In the entries below, which lines run from the one containing "Viewport: 790px width, 364px height." to the one containing "500x375 pixels."? Copy exactly those lines, ends included, and no others.

## [Saved data entries]
※ ※ ※
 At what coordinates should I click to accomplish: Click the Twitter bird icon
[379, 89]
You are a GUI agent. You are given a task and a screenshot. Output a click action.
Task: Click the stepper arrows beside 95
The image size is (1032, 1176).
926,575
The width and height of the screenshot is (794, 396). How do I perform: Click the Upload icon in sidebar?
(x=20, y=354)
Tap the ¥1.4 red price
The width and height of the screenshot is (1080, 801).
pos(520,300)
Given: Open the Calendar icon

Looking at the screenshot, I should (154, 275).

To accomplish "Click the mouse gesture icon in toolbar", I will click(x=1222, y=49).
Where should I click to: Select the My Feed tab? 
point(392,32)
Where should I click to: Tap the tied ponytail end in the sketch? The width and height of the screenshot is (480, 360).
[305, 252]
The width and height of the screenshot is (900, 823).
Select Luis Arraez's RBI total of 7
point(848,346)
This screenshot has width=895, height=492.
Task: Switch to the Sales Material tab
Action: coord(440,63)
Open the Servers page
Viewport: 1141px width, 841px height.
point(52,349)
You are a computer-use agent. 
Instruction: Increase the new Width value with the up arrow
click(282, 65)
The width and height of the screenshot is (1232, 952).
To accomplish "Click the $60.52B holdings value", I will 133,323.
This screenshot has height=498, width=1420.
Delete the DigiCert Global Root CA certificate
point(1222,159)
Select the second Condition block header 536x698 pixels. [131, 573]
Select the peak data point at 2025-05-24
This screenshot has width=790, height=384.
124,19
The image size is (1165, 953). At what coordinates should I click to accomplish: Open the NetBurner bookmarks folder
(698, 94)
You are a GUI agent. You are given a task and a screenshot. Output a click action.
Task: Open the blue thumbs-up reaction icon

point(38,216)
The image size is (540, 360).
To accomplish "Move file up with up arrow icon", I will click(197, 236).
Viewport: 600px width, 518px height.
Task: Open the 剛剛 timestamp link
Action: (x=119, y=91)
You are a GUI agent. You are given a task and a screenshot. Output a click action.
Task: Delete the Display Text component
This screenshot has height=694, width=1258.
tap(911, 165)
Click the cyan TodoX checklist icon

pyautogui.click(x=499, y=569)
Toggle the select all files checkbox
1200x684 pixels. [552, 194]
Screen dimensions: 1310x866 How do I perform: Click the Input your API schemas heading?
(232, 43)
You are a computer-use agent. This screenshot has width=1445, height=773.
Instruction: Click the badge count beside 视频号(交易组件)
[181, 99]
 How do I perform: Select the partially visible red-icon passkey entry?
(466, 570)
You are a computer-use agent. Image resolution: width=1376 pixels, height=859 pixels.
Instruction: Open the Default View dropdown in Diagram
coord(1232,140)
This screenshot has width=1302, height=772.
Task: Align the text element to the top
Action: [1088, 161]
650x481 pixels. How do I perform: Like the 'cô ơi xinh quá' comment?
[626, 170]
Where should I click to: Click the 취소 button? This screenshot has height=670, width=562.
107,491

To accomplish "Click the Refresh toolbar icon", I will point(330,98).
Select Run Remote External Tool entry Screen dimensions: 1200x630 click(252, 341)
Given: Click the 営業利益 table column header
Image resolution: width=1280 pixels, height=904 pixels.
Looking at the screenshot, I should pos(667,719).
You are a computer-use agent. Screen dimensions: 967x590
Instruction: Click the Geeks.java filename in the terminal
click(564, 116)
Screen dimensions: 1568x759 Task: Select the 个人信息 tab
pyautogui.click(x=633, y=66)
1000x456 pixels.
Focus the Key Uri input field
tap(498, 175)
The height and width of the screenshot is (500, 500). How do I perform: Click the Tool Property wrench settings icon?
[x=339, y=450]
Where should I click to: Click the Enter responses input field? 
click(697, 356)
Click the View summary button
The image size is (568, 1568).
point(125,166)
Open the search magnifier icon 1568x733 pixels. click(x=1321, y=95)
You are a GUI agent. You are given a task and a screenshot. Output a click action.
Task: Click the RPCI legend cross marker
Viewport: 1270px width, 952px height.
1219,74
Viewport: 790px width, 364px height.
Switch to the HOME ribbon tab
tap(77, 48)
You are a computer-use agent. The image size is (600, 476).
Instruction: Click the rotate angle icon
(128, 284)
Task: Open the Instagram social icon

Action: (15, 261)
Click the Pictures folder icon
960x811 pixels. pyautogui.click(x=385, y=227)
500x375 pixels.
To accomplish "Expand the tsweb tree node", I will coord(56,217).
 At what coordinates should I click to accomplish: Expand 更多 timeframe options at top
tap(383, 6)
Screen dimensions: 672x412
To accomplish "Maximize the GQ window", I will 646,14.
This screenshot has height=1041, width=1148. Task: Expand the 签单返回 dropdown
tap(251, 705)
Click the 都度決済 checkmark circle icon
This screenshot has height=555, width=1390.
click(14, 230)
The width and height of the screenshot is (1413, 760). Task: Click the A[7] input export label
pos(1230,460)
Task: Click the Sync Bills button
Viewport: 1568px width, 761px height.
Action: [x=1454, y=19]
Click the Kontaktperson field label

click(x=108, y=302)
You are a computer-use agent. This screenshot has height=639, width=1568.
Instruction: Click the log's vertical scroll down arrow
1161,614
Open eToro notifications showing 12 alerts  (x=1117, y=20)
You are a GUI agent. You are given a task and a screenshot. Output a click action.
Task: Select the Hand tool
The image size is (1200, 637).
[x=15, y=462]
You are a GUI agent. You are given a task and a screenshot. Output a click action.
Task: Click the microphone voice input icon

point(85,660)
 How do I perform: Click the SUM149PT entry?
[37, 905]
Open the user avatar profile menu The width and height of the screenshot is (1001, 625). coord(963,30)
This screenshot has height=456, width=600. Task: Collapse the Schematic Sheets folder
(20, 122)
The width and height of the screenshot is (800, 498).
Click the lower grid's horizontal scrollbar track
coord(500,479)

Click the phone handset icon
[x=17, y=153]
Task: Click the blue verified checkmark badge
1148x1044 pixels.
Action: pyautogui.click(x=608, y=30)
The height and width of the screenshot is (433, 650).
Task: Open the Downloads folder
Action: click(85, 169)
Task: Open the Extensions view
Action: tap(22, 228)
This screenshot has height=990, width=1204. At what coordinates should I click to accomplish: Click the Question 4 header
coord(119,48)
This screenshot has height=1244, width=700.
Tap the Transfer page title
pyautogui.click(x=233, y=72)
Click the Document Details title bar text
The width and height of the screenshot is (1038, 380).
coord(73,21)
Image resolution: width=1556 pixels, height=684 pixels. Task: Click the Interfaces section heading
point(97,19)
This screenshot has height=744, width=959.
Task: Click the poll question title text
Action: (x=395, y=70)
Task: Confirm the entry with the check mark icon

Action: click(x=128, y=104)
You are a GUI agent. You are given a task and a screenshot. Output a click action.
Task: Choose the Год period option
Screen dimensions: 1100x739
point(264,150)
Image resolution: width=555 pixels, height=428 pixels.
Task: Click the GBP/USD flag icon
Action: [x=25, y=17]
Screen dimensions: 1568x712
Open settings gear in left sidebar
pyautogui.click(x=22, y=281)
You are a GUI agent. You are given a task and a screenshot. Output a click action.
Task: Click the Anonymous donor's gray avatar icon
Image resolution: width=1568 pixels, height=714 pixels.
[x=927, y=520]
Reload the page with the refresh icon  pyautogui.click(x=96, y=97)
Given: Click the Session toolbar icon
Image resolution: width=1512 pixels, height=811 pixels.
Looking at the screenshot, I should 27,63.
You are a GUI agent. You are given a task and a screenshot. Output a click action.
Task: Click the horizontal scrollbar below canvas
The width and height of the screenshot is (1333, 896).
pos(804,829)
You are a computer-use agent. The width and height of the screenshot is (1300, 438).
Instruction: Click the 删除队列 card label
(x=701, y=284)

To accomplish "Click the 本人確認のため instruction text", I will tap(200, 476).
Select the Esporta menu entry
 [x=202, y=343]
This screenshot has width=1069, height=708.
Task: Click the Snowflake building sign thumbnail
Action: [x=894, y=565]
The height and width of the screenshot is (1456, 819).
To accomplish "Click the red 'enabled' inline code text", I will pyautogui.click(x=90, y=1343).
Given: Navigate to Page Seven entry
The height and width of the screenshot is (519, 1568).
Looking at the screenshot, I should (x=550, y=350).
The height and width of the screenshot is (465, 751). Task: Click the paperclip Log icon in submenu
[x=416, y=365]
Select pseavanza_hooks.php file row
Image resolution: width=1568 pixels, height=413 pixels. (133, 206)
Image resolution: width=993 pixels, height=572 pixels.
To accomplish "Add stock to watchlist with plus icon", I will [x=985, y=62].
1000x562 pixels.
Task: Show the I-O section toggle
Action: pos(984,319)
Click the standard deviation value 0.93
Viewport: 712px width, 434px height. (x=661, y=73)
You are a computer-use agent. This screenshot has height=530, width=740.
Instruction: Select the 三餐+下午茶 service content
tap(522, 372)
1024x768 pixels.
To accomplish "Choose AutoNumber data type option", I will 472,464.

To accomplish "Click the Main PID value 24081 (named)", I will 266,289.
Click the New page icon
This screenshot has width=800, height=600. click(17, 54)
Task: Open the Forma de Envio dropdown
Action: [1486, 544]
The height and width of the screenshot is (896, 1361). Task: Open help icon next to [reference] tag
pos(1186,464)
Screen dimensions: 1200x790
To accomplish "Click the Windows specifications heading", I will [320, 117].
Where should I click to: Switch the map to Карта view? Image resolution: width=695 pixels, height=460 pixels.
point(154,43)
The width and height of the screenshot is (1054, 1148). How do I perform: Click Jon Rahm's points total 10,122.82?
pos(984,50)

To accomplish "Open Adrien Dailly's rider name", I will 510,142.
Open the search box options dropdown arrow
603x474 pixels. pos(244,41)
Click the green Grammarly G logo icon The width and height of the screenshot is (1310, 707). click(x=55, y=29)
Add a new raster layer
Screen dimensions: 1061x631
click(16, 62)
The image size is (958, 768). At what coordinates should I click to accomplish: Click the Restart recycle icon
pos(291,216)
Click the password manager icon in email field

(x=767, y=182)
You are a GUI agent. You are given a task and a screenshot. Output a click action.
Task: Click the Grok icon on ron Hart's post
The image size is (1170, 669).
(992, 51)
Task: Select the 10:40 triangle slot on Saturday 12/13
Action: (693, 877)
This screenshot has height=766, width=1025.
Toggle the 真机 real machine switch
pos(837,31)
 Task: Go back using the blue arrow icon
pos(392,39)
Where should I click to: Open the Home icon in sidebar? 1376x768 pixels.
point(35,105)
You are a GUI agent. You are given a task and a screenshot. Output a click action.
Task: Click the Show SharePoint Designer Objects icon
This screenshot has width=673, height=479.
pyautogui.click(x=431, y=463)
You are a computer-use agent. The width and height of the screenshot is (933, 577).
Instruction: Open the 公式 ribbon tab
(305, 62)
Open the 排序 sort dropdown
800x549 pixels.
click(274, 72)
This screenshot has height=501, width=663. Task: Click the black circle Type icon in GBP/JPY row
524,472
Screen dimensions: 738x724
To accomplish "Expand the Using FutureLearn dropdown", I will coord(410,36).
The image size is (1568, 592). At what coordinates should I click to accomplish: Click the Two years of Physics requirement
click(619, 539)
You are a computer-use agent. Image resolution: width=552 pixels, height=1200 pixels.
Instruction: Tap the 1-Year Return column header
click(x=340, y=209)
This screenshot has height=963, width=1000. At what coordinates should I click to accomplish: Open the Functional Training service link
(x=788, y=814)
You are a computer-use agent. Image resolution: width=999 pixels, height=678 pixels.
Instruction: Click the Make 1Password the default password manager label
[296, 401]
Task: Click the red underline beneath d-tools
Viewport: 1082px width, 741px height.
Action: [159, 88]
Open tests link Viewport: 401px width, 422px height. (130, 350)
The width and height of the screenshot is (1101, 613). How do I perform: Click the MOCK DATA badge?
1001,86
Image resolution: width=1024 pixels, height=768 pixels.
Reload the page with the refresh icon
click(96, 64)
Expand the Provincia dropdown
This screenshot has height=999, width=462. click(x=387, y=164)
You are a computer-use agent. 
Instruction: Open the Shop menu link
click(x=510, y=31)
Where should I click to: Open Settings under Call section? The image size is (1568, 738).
※ ※ ※
## [RESPONSE AREA]
Viewport: 790px width, 364px height.
Switch to the HOME ribbon tab
tap(77, 48)
You are a computer-use agent. The image size is (600, 476).
Instruction: Click the rotate angle icon
(128, 284)
Task: Open the Instagram social icon

Action: (15, 261)
Click the Pictures folder icon
960x811 pixels. pyautogui.click(x=385, y=227)
500x375 pixels.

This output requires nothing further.